Dataset records:
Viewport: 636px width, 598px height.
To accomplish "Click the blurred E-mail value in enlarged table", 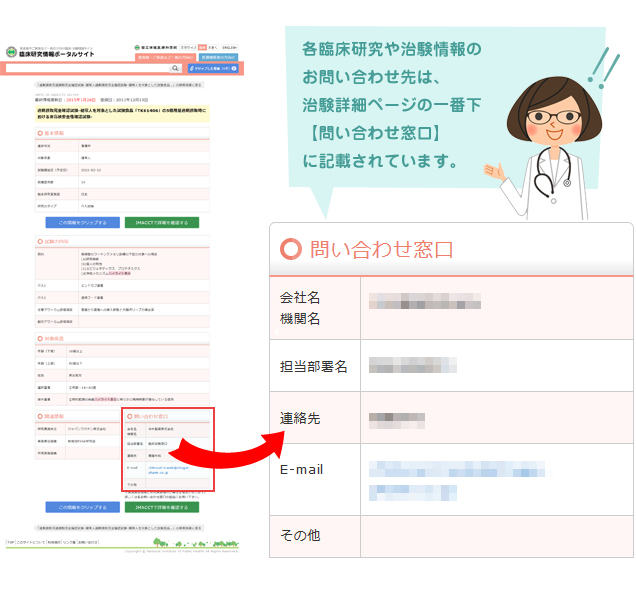I will (440, 479).
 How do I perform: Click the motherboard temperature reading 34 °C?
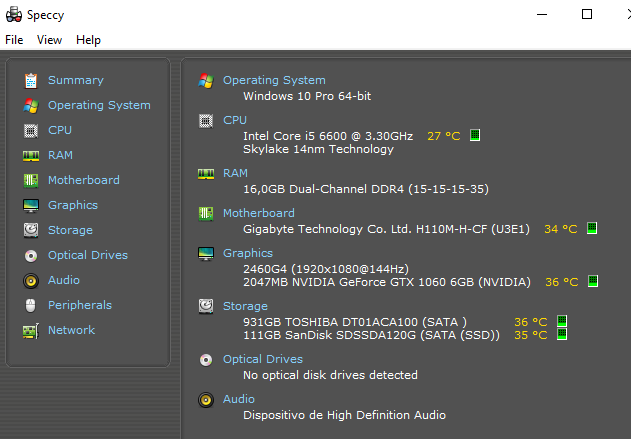[x=561, y=229]
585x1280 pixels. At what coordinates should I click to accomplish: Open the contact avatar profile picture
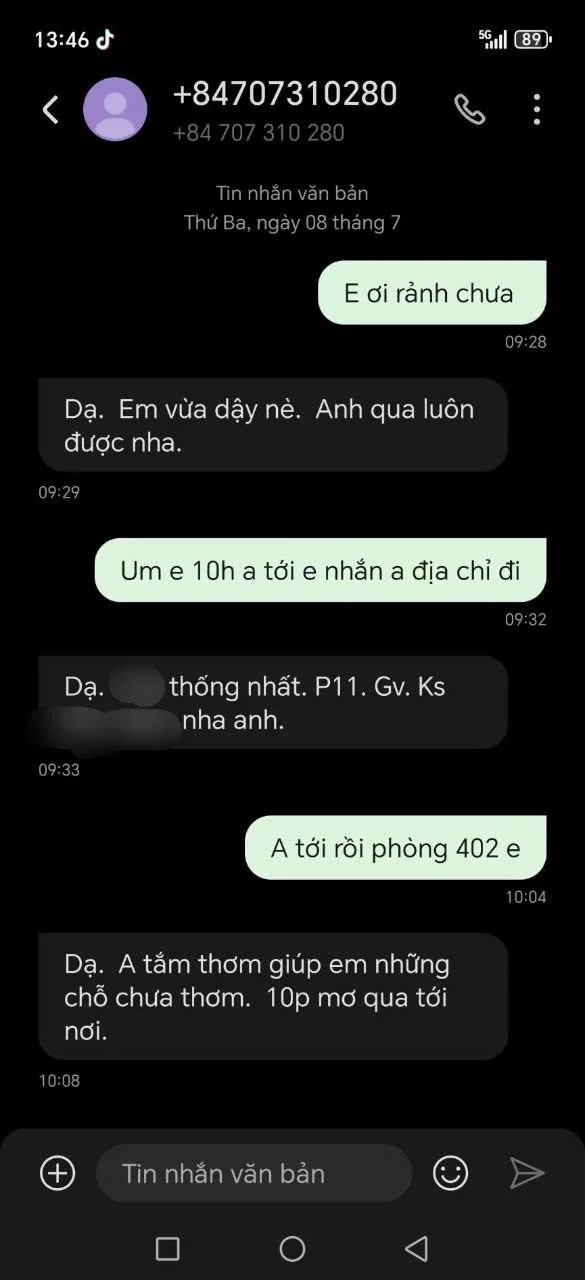coord(115,109)
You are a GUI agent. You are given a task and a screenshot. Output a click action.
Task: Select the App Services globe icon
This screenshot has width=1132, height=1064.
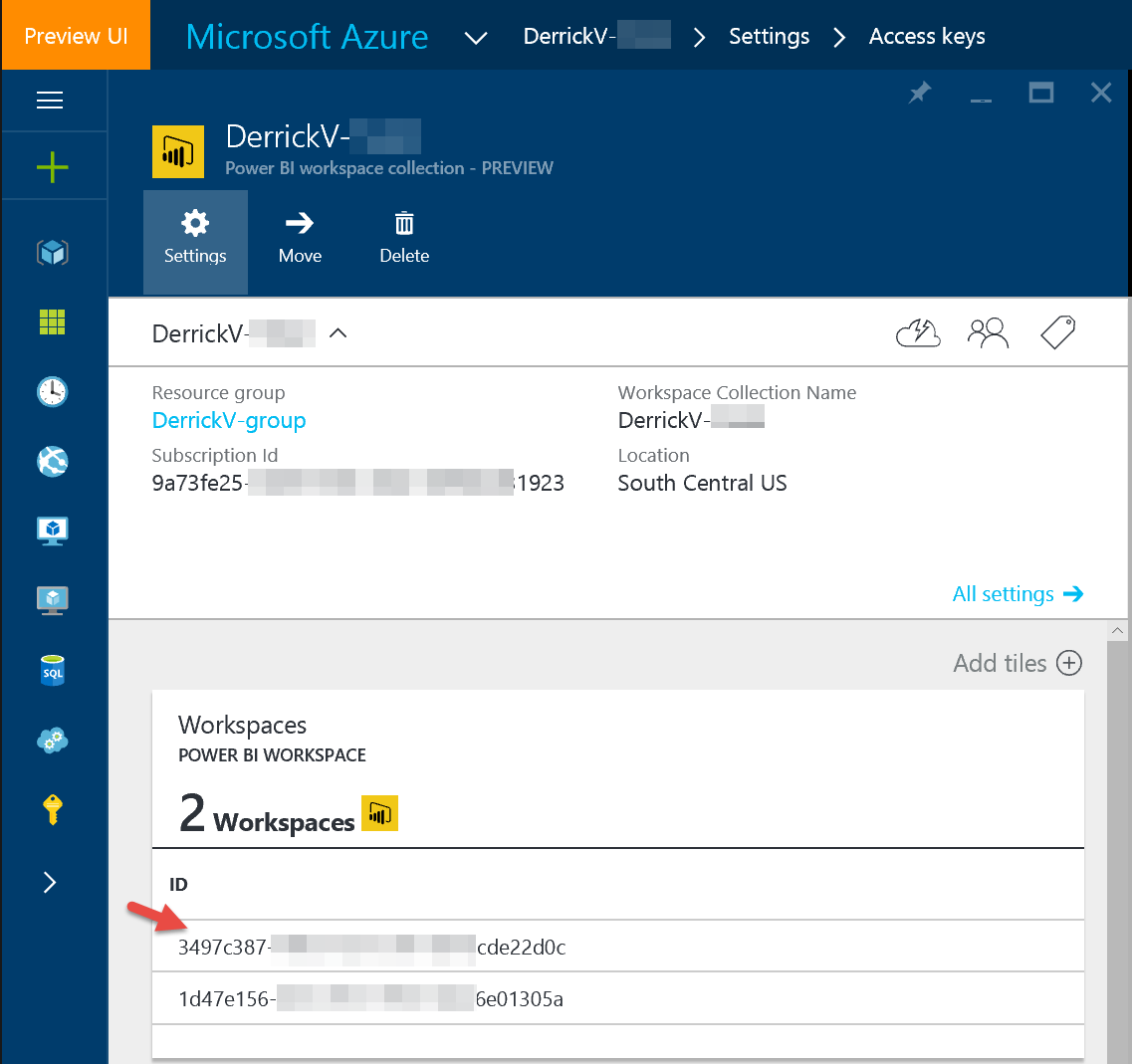point(52,461)
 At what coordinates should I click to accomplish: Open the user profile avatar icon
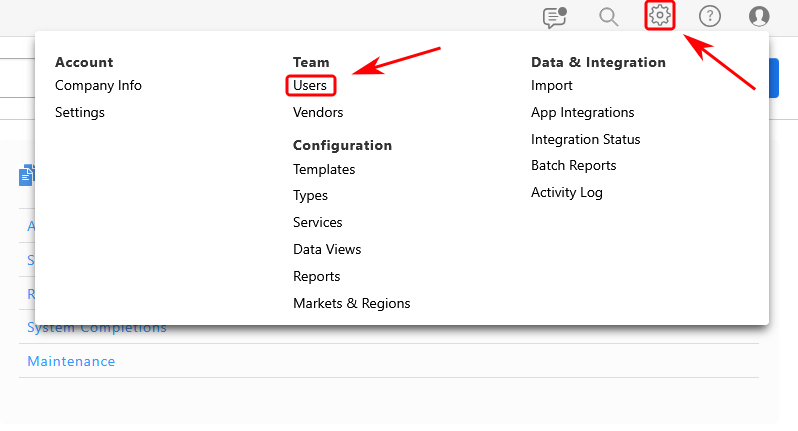[759, 16]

Problem details: The lines from the one containing "You are a GUI" up to and including the last line of the material above are to be given again exactly; any pictures are dropped.

Result:
You are a GUI agent. You are given a task and a screenshot. Output a click action.
Task: Select the App Services globe icon
This screenshot has width=1132, height=1064.
point(52,461)
 At what coordinates should I click to accomplish: Open the user profile avatar icon
[759, 16]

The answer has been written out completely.